Saved entries
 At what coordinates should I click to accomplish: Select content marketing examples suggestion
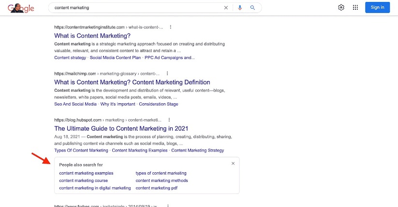point(86,173)
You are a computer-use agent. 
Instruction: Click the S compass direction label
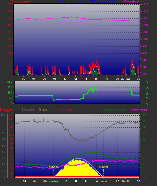(147, 94)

--- PROBLEM TO WORK ON ---
Copy every line of the data exactly as written, excluding the pictures.

--- OUTPUT OF THE TASK ---
 At what coordinates should I click to accomplish: Select content marketing examples suggestion
point(86,173)
You are a computer-use agent. 
Instruction: Click the S compass direction label
(147, 94)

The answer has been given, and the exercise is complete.